DIRECTIVE 1
Summarize the whisper-parallel-cpu package description in two sentences.
DIRECTIVE 2
According to the whisper-parallel-cpu package description, which video formats are accepted as input?
DIRECTIVE 3
Resume the whisper-parallel-cpu package description after its final line, "From PyPI (Recommended)".

QUOTED PASSAGE
------------------------------------------------------------
Whisper Parallel CPU Audio & Video Transcriber

A minimal, robust Python package for whisper.cpp with CPU-optimized threading and integrated model management. Transcribe both audio and video files with high performance. Targeting distributed cloud deployments and transcription workflows.

🚀 Quick Start

Install from PyPI:

pip install whisper-parallel-cpu

Use in Python:

import whisper_parallel_cpu

# Transcribe audio files
text = whisper_parallel_cpu.transcribe("audio.mp3", model="base")

# Transcribe video files
text = whisper_parallel_cpu.transcribe("video.mp4", model="base")

# Or use specific functions
text = whisper_parallel_cpu.transcribe_audio("audio.wav", model="small")
text = whisper_parallel_cpu.transcribe_video("video.mkv", model="medium")

Or use the CLI:

# Transcribe audio
whisper_parallel_cpu transcribe audio.mp3 --model base

# Transcribe video
whisper_parallel_cpu transcribe video.mp4 --model base

✨ Features

Native C++/pybind11 speed (CPU & GPU acceleration)
Automatic model download/caching - no manual setup required
Simple Python & CLI interface - just pip install and go
Input: Audio (.mp3, .wav, .flac, .aac, .ogg, .m4a) and video (.mp4, .mkv, .avi, .mov) formats
Output: Transcribed text as a Python string
Benchmarking: Built-in performance testing and optimization tools
Cross-platform: Works on macOS, Linux, and Windows

📦 Installation

From PyPI (Recommended)
------------------------------------------------------------
ROWS
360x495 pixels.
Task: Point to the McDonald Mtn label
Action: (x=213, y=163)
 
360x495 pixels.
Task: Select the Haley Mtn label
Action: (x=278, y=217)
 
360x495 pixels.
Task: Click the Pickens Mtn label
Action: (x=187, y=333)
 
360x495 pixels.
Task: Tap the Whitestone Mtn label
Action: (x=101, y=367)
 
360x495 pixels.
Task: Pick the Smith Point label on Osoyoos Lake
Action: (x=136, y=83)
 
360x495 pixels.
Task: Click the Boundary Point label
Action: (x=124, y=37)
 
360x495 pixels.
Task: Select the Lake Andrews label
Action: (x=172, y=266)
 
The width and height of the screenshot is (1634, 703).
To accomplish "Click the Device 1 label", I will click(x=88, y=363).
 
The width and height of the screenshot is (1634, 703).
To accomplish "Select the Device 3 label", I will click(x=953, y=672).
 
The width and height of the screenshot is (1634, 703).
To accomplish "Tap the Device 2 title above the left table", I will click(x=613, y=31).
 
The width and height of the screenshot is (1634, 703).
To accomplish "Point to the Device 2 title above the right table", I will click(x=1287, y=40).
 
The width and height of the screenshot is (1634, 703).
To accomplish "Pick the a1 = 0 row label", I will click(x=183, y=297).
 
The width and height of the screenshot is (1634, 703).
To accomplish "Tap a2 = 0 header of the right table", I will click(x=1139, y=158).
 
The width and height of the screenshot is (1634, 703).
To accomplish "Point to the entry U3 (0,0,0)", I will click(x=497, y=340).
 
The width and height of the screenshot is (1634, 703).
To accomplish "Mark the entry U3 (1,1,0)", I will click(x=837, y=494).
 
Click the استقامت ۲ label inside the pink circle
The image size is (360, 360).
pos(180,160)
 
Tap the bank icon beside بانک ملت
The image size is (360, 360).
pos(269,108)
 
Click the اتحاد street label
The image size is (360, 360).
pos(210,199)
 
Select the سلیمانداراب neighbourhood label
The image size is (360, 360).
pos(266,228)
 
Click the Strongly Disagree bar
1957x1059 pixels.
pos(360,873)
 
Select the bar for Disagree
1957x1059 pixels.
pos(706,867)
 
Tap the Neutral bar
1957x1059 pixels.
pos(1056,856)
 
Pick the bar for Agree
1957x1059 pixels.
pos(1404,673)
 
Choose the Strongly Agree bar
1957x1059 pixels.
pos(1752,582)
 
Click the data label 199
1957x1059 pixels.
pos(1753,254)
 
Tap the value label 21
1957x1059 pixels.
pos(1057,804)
------------------------------------------------------------
RESULT 1
whisper-parallel-cpu is a minimal Python package for whisper.cpp that uses CPU-optimized threading and integrated model management to transcribe audio and video files, and it targets distributed cloud deployments and transcription workflows. It installs from PyPI, works through either a Python or a CLI interface, downloads and caches models automatically, and returns the transcribed text as a Python string.

RESULT 2
The .mp4, .mkv, .avi, and .mov formats.

RESULT 3
pip install whisper-parallel-cpu

From Source (Development)

# Clone the repository
git clone https://github.com/krisfur/whisper-parallel-cpu.git
cd whisper-parallel-cpu

# Install in editable mode
pip install -e .

# Test the installation
python test_transcribe.py video.mp4

🧰 Requirements

System Tools

C++17 compiler (g++, clang++) - automatically handled by pip
cmake (>=3.15) - automatically handled by pip
ffmpeg (for audio extraction)

Note for uv users: If building from source with uv, ensure build-essential (Ubuntu/Debian) or equivalent C++ build tools are installed first.

Install ffmpeg

macOS:

brew install ffmpeg

Ubuntu/Debian:

sudo apt update && sudo apt install ffmpeg

Windows: Download from ffmpeg.org or use Chocolatey:

choco install ffmpeg

🧪 Usage

Python API

Basic Usage (Function-based)

import whisper_parallel_cpu

# Transcribe any audio or video file (auto-detects format)
text = whisper_parallel_cpu.transcribe("audio.mp3", model="base", threads=4)
text = whisper_parallel_cpu.transcribe("video.mp4", model="small")

# Use specific functions for audio or video
text = whisper_parallel_cpu.transcribe_audio("audio.wav", model="base", threads=4)
text = whisper_parallel_cpu.transcribe_video("video.mkv", model="medium", threads=8)

# CPU-only mode (no GPU)
text = whisper_parallel_cpu.transcribe("audio.flac", model="base", use_gpu=False)

Advanced Usage (Model Reuse)

For better performance when transcribing multiple files, use the WhisperModel class to load the model once and reuse it:

from whisper_parallel_cpu import WhisperModel

# Create a model instance (model is loaded on first use)
model = WhisperModel(model="base", use_gpu=False, threads=4)

# Transcribe multiple files using the same loaded model
files = ["audio1.mp3", "audio2.wav", "video1.mp4", "video2.mkv"]
for file_path in files:
    text = model.transcribe(file_path)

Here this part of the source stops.